Ces données et d’autres ont été examinées en détail par Born et al. (1995), qui estiment les abondances estivales de morses : à 100 dans la région du bassin Kane; à 300 dans la baie Buchanan (78°58’N, 75°11’O) et la baie Princess Marie (79°20’N, 76°00’O); à 300-600 dans le détroit de Jones et le long de la côte est de l’île d’Ellesmere, au sud de l’île Pim (78°44’N, 74°25’O); à 1 000 dans la région du détroit de Lancaster et le long de la côte sud de l’île Devon. Ces chiffres sont des conjectures puisque les données sont insuffisantes pour produire une évaluation précise et actualisée. Depuis, des relevés de fin d’été dans les eaux côtières du détroit de Jones et du nord du détroit de Lancaster menés quatre années consécutives (1998-2001) ont produit des dénombrements moyens d’environ 350 morses (MPO, 2000; R. Stewart, MPO, comm. pers., 2004). Ces chiffres n’infirment pas les estimations, mais confirment plutôt qu’au moins 350 morses vivaient dans la région ces dernières années.
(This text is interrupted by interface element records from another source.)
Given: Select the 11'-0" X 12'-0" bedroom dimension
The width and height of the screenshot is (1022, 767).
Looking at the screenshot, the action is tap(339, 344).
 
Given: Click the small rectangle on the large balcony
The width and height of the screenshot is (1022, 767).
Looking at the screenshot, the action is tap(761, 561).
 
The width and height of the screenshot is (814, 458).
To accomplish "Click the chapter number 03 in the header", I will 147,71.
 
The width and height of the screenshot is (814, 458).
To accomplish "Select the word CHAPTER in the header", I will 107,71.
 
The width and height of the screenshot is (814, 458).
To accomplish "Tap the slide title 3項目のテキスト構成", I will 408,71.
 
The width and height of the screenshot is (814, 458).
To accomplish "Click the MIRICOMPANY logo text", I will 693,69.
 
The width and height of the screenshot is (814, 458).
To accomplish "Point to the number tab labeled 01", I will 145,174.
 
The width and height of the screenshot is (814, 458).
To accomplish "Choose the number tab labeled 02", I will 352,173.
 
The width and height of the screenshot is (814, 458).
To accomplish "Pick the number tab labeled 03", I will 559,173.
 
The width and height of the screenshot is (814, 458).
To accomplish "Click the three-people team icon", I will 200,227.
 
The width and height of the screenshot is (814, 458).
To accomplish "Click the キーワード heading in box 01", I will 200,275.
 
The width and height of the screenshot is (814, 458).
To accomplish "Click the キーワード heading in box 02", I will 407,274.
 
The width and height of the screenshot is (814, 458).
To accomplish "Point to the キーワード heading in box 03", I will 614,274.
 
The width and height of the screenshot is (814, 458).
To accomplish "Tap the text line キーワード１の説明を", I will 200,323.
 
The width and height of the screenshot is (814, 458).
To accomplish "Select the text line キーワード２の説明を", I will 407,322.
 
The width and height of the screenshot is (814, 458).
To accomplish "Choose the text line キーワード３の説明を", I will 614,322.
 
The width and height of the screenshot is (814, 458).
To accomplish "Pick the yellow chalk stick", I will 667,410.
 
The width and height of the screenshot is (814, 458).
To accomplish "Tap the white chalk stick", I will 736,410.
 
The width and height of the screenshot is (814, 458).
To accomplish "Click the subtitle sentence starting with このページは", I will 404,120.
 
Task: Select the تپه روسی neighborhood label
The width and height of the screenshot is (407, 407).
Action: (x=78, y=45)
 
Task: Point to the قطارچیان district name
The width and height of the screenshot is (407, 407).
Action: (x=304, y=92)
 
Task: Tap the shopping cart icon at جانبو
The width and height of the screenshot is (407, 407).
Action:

Un relevé aérien a été mené en août 1999 le long de la côte est de l’île d’Ellesmere, dans le détroit de Jones, dans le sud de l’île Devon, dans l’île Cornwallis et dans la péninsule Grinnell. Un total de 452 morses ont été dénombrés. Witting et Born (document de travail cité dans NAMMCO, 2006) ont appliqué un facteur de correction à ce dénombrement et estimé qu’environ 1 000 individus étaient présents dans la région inventoriée. Ils ont également présumé que les régions non inventoriées abritaient environ 500 individus. La NAMMCO (2006) a indiqué que l’estimation totale de 1 500 individus pour les eaux du Nord ne doit pas être employée dans les évaluations tant que de l’information additionnelle sur la conception et l’analyse des relevés ne sera pas présentée.


Population de la Nouvelle-Écosse, de Terre-Neuve et du golfe du Saint-Laurent (Maritimes)

On estime que cette population comptait des dizaines de milliers d’individus à l’origine. Aucun signe de rétablissement de cette population n’a été observé au cours des 200 dernières années.